> Activity
Copy out all of the lines below exactly; the pictures do not belong in the copy.

> Record excerpts
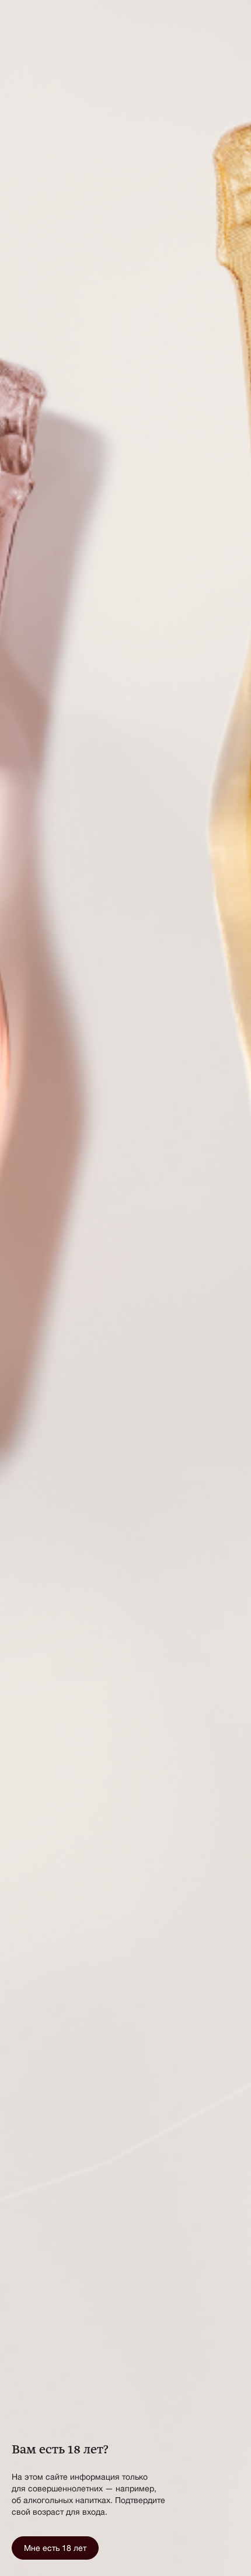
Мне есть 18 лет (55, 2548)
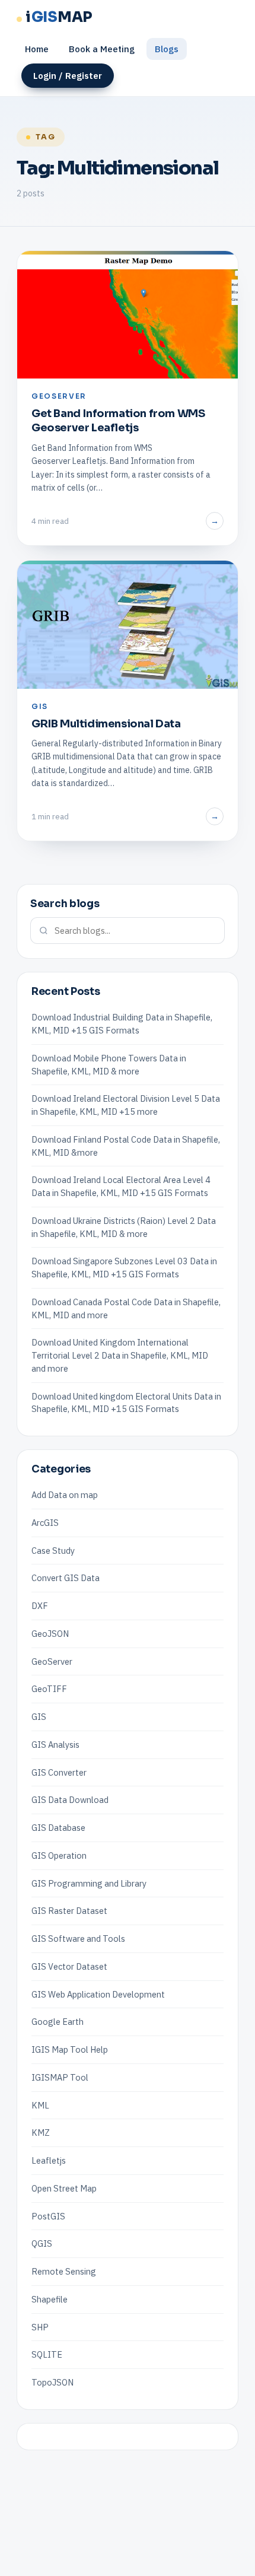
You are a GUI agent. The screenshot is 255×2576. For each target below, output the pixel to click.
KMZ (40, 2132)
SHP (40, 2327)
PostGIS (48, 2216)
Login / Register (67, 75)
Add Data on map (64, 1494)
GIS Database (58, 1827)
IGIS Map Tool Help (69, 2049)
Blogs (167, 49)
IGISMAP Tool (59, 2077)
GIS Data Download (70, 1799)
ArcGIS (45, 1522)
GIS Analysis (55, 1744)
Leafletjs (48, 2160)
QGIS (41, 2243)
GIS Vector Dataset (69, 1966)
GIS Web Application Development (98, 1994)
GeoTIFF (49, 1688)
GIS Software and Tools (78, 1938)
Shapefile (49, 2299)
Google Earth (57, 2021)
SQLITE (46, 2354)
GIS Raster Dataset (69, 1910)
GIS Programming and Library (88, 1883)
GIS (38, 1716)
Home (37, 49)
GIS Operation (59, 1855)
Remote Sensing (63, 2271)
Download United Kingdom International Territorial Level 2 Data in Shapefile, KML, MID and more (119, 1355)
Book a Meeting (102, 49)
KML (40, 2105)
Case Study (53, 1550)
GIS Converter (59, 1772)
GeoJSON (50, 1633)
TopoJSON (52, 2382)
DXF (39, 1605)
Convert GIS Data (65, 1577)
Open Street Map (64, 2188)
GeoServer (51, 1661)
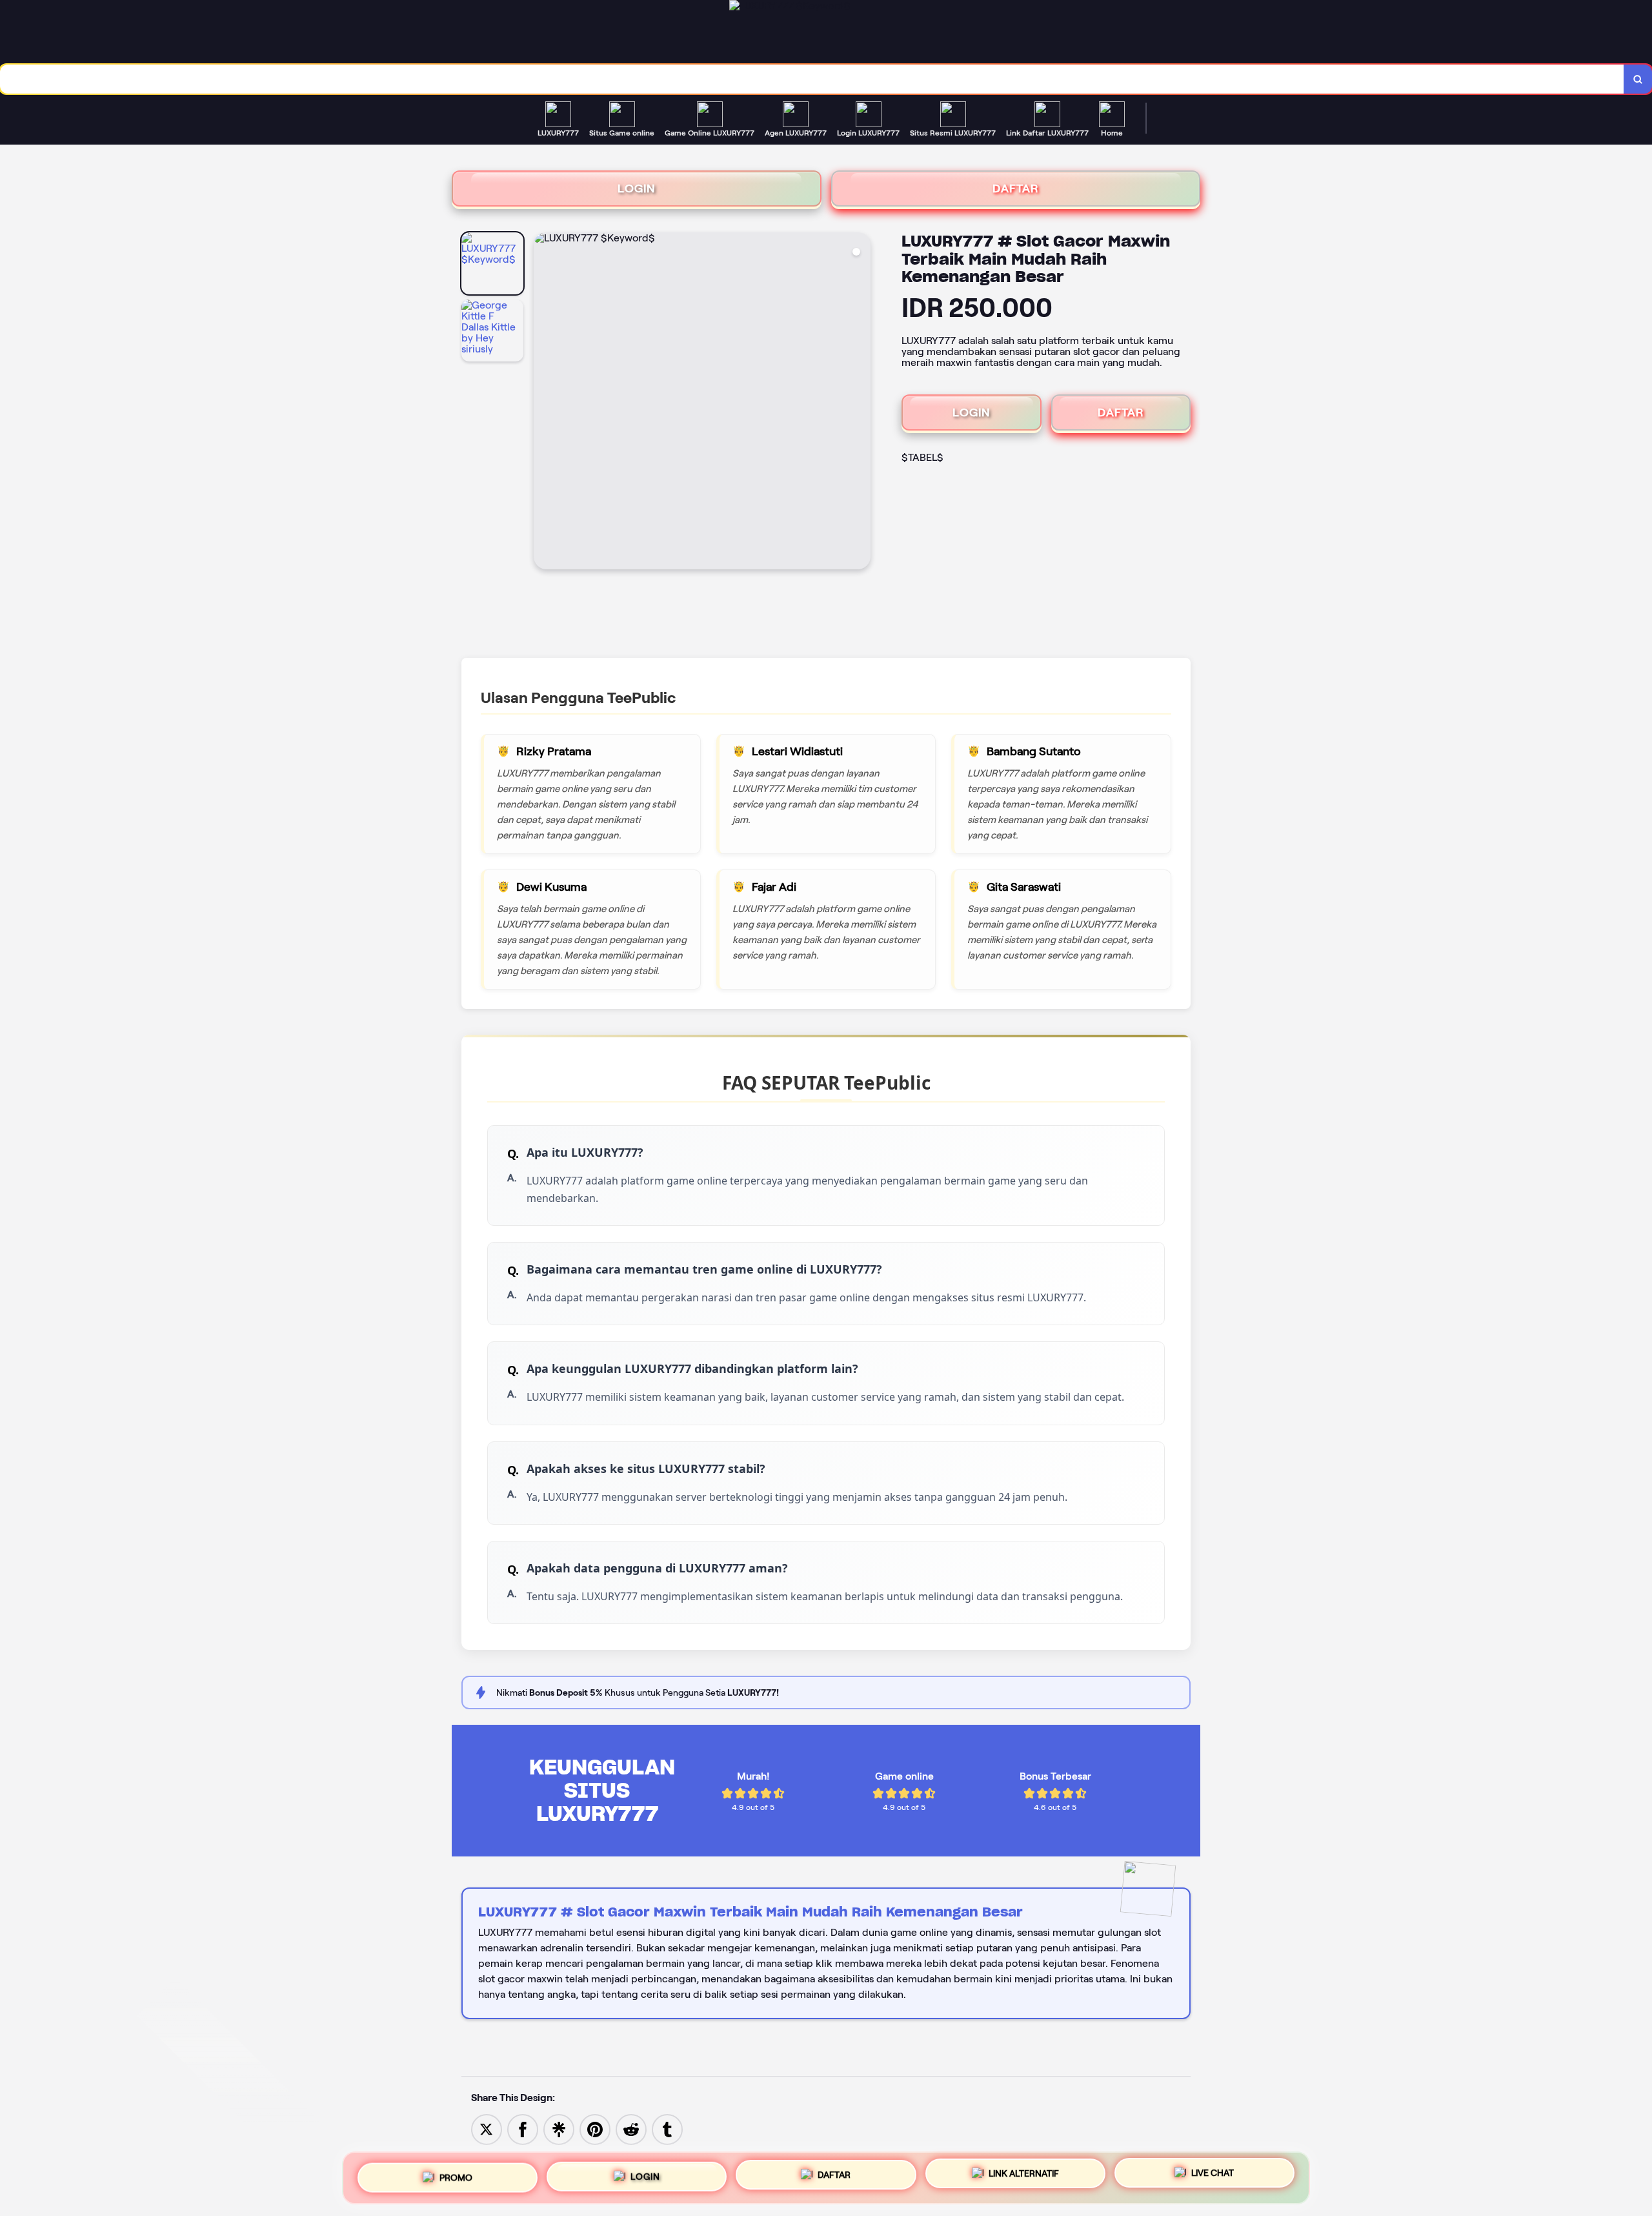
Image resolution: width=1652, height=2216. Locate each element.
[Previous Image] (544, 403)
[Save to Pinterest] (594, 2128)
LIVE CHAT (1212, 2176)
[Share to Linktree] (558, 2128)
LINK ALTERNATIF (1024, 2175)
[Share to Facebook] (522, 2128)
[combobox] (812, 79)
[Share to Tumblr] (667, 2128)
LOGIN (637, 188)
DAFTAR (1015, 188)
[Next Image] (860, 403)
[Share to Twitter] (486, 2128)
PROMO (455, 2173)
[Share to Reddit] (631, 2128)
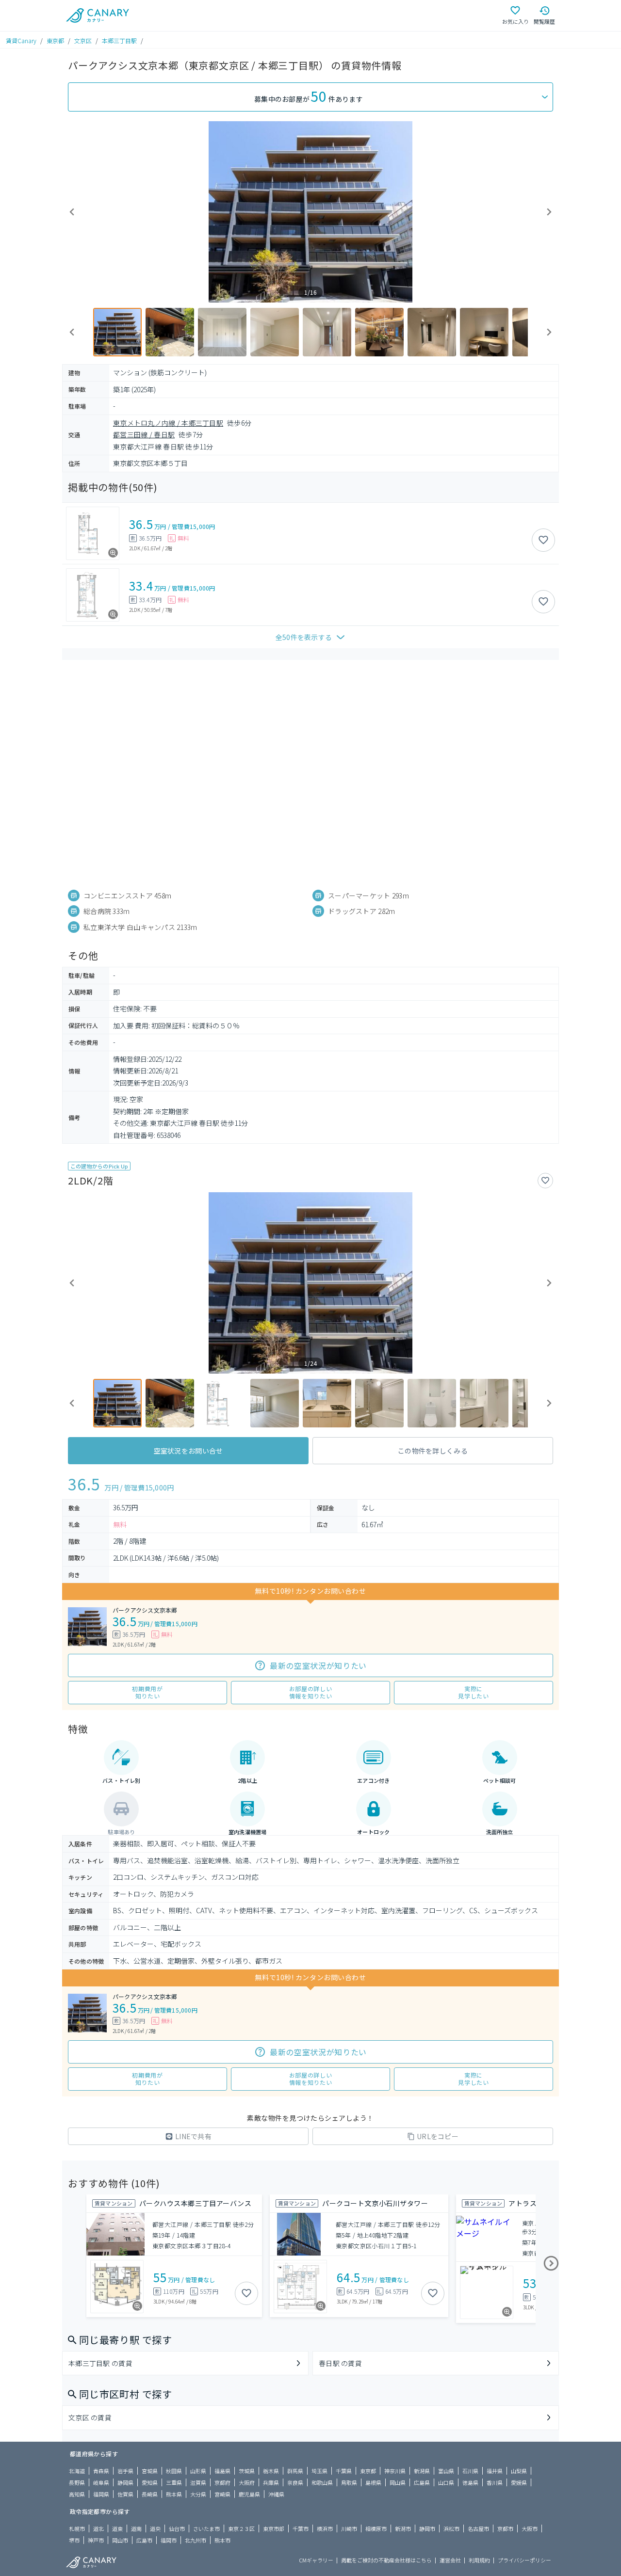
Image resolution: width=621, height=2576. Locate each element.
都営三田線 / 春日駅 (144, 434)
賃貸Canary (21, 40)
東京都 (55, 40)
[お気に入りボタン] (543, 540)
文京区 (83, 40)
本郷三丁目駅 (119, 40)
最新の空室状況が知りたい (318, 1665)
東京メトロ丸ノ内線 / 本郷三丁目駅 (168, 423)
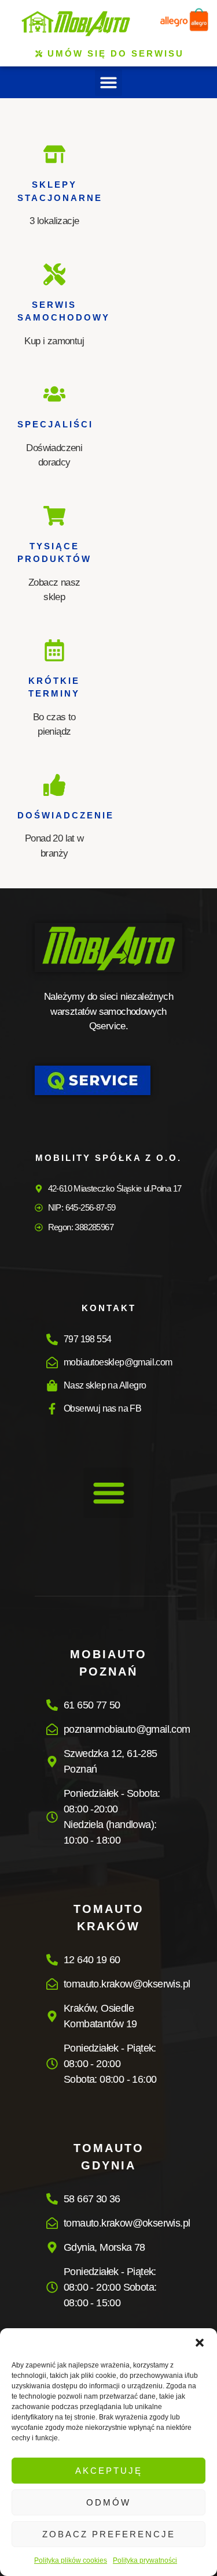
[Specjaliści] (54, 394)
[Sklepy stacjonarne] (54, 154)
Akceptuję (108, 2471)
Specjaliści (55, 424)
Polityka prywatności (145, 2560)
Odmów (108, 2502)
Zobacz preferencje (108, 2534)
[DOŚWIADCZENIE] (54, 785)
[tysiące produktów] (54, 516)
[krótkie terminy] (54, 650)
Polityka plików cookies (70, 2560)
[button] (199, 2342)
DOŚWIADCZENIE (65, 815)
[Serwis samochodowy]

> Written solution
Мне есть 18 лет (55, 2548)
You are a GUI agent. The screenshot is 255×2576. For each target below, output the pixel to click.
KMZ (40, 2132)
SHP (40, 2327)
PostGIS (48, 2216)
Login / Register (67, 75)
Add Data on map (64, 1494)
GIS Database (58, 1827)
IGIS Map Tool Help (69, 2049)
Blogs (167, 49)
IGISMAP Tool (59, 2077)
GIS Data Download (70, 1799)
ArcGIS (45, 1522)
GIS Analysis (55, 1744)
Leafletjs (48, 2160)
QGIS (41, 2243)
GIS Vector Dataset (69, 1966)
GIS Web Application Development (98, 1994)
GeoTIFF (49, 1688)
GIS Software and Tools (78, 1938)
Shapefile (49, 2299)
Google Earth (57, 2021)
SQLITE (46, 2354)
GIS Raster Dataset (69, 1910)
GIS Programming and Library (88, 1883)
GIS (38, 1716)
Home (37, 49)
GIS Operation (59, 1855)
Remote Sensing (63, 2271)
Download United Kingdom International Territorial Level 2 Data in Shapefile, KML, MID and more (119, 1355)
Book a Meeting (102, 49)
KML (40, 2105)
Case Study (53, 1550)
GIS Converter (59, 1772)
GeoJSON (50, 1633)
TopoJSON (52, 2382)
DXF (39, 1605)
Convert GIS Data (65, 1577)
Open Street Map (64, 2188)
GeoServer (51, 1661)
Image resolution: width=1652, height=2216. Locate each element.
[Previous Image] (544, 403)
[Save to Pinterest] (594, 2128)
LIVE CHAT (1212, 2176)
[Share to Linktree] (558, 2128)
LINK ALTERNATIF (1024, 2175)
[Share to Facebook] (522, 2128)
[combobox] (812, 79)
[Share to Tumblr] (667, 2128)
LOGIN (637, 188)
DAFTAR (1015, 188)
[Next Image] (860, 403)
[Share to Twitter] (486, 2128)
PROMO (455, 2173)
[Share to Reddit] (631, 2128)
Image resolution: width=621, height=2576. Locate each element.
都営三田線 / 春日駅 (144, 434)
賃貸Canary (21, 40)
東京都 (55, 40)
[お気に入りボタン] (543, 540)
文京区 (83, 40)
本郷三丁目駅 (119, 40)
最新の空室状況が知りたい (318, 1665)
東京メトロ丸ノ内線 / 本郷三丁目駅 (168, 423)
[Specjaliści] (54, 394)
[Sklepy stacjonarne] (54, 154)
Akceptuję (108, 2471)
Specjaliści (55, 424)
Polityka prywatności (145, 2560)
Odmów (108, 2502)
Zobacz preferencje (108, 2534)
[DOŚWIADCZENIE] (54, 785)
[tysiące produktów] (54, 516)
[krótkie terminy] (54, 650)
Polityka plików cookies (70, 2560)
[button] (199, 2342)
DOŚWIADCZENIE (65, 815)
[Serwis samochodowy]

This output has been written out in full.